Stored data
>>>>>

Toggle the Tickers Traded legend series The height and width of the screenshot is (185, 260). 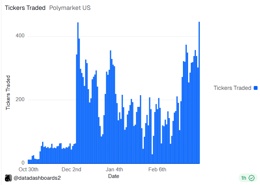[x=232, y=88]
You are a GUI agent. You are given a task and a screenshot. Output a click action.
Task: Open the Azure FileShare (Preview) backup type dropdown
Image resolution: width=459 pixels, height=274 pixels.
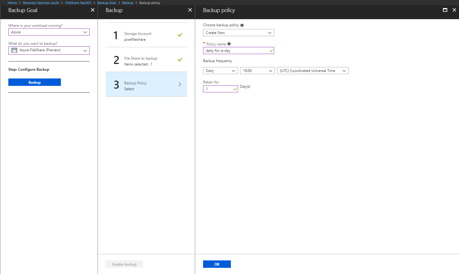pyautogui.click(x=49, y=50)
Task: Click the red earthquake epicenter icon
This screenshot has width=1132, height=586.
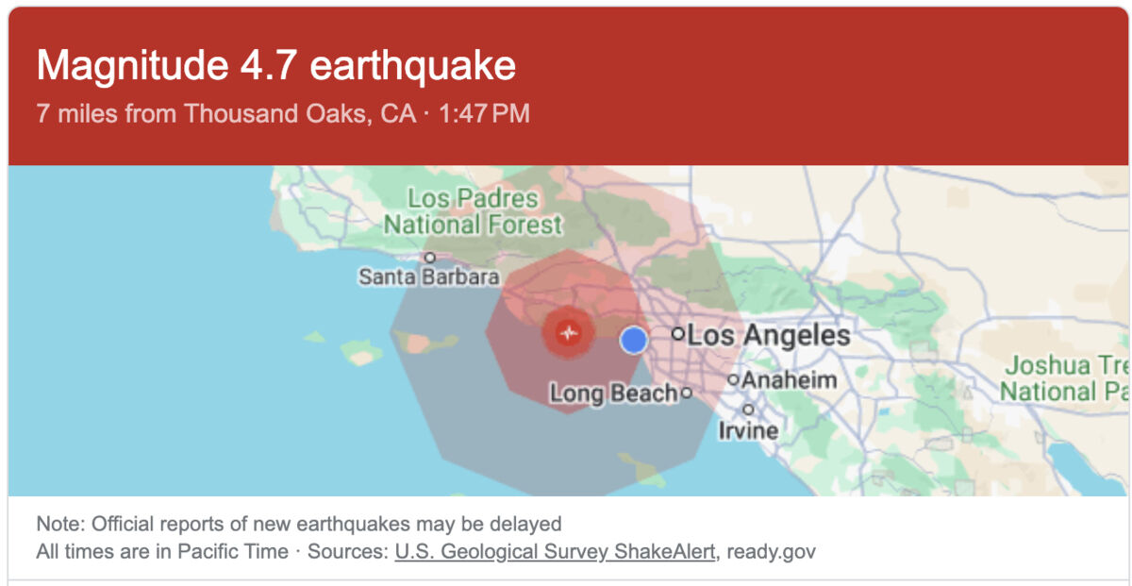Action: pyautogui.click(x=568, y=332)
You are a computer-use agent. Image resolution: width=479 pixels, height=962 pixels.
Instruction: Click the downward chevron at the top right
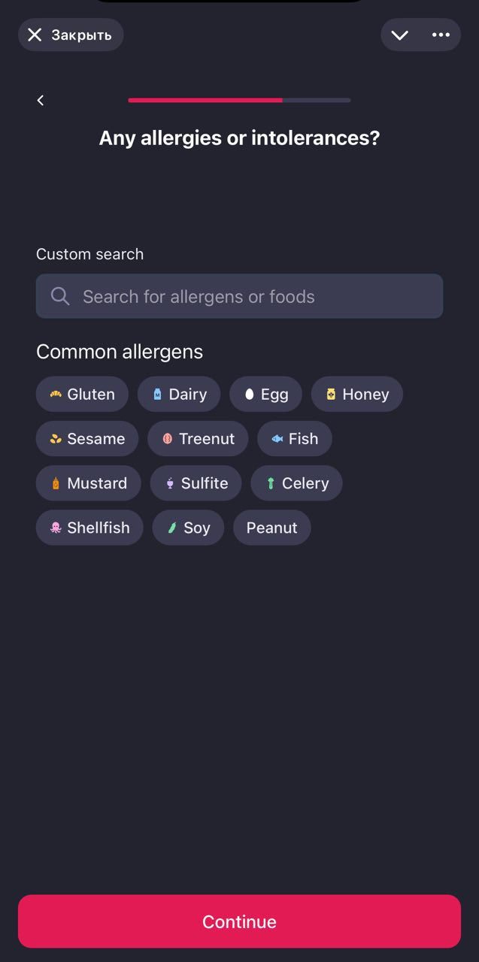coord(399,35)
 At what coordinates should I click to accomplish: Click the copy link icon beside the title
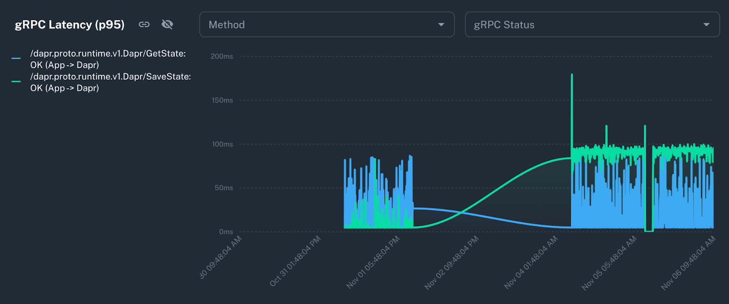[144, 25]
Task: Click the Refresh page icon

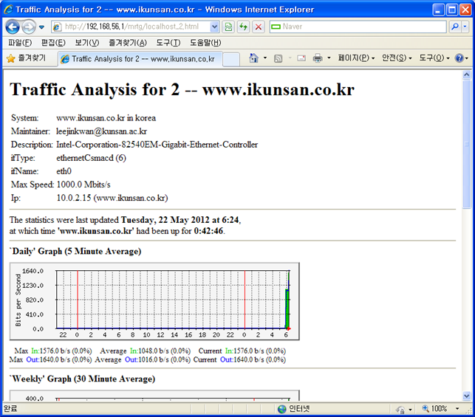Action: 243,27
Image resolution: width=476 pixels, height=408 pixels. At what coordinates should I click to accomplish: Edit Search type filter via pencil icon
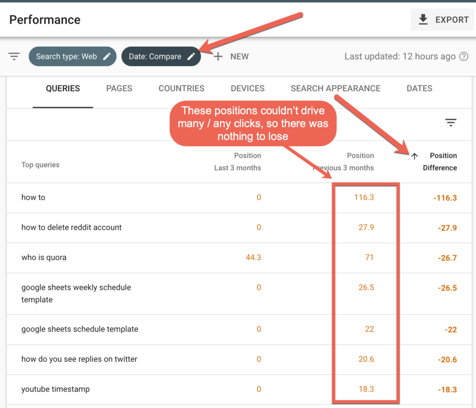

<<<<<

### [Work item]
Starting where a line contains "Task: Click the red earthquake epicenter icon" and finishing at the last line above, set down every line exactly as it reads, with no pictures.

### [Task solution]
Task: Click the red earthquake epicenter icon
This screenshot has width=1132, height=586.
Action: pyautogui.click(x=568, y=332)
You are a computer-use agent. Image resolution: width=479 pixels, height=962 pixels.
Instruction: Click the downward chevron at the top right
coord(399,35)
 At what coordinates should I click to accomplish: Click the copy link icon beside the title
[144, 25]
Task: Click the Refresh page icon

Action: 243,27
Image resolution: width=476 pixels, height=408 pixels. At what coordinates should I click to accomplish: Edit Search type filter via pencil icon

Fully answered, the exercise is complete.